When Ozanam spoke to the men of Paris in praise of the Church, and in commendation of her power to heal the evils of Society, it was said to him : “If you speak of the past, what you say is true. Christianity did do wonders, but now it is played out. What works are you doing to prove your Faith, and to make us respect and believe it ?” Ozanam felt the full force of the retort, and resolved to remove further occasion for it. He said to his Catholic friends: “We must bestir ourselves and make our actions agree with our Faith. Let us, therefore, turn to the assistance of the needy, and so put our faith under the protection of charity.”
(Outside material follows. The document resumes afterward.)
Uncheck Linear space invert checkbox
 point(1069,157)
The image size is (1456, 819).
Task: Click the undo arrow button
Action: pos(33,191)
In this you have the true motto of the Society of St. Vincent de Paul—Faith, under the protection of Charity. The Society was created to be a vindication of the Church by the exercise of charity in its widest sense, charity for mind, charity for heart, charity for the body, charity for the whole man— full and perfect service to our neighbour by charity of the spirit. The Society was intended to be a proof of the healing power of Christianity, a testimony before men of the truth and beneficence of the Church. Is this idea too ambitious ? Ozanam would have replied that no one can measure the power of charity, for it appeals to the human heart as nothing else can. Force may compel an unwilling submission, but the loving counsel of a friend wins the heart and keeps it.
As the good work done by the Society becomes better known and appreciated, the Conferences must increase in number, and attract to themselves numbers of active and honorary members, especially of young men. The weekly meetings of the Conferences are short and business-like, the subscriptions are placed secretly in a bag like any ordinary collection in church, nobody knows what his neighbour has given. The case which is given to the brother to visit will deeply interest him, the employment of the father, his wages, his health, the attendance of the children at Mass and Sunday-schools, their employment when they leave school, and their supervision; all of these are matters of human interest, and subjects of special study.
Some persons have objected to join or to subscribe to the Conferences of St. Vincent de Paul upon principle. They said that they thought that almsgiving to the poor was very demoralizing and pauperizing, that it was humiliating to the poor, and destructive of their manly self-respect and independence. But does not everything depend upon the way the help is offered? No brother of the Society of St. Vincent de Paul could confirm such a theory from his personal experience. They are not relieving officers; they visit the families as friends and sympathizers, anxious to know how they can help the family—by advice as to the children, by getting hospital tickets when required, by arranging quarrels and family disputes, by getting the children employment when they leave school, or by suitable introductions. They do not go to patronize but to fraternize; they sit down and talk familiarly with the family, showing that they come as friends and by no means as patrons. Hence it comes that the brother is always a welcome visitor. The material relief is always a subsidiary matter, it, is the friendly interest and advice which is valued.
The Society already comprises a great number of works of charity of every description, but it is always ready to join in any work which may benefit the poor ; for it has adopted literally Ozanam’s noble motto: “No good work is foreign to the Society.” Future generations will inevitably witness a great development, not only in the number of Conferences, but also in that of the brothers.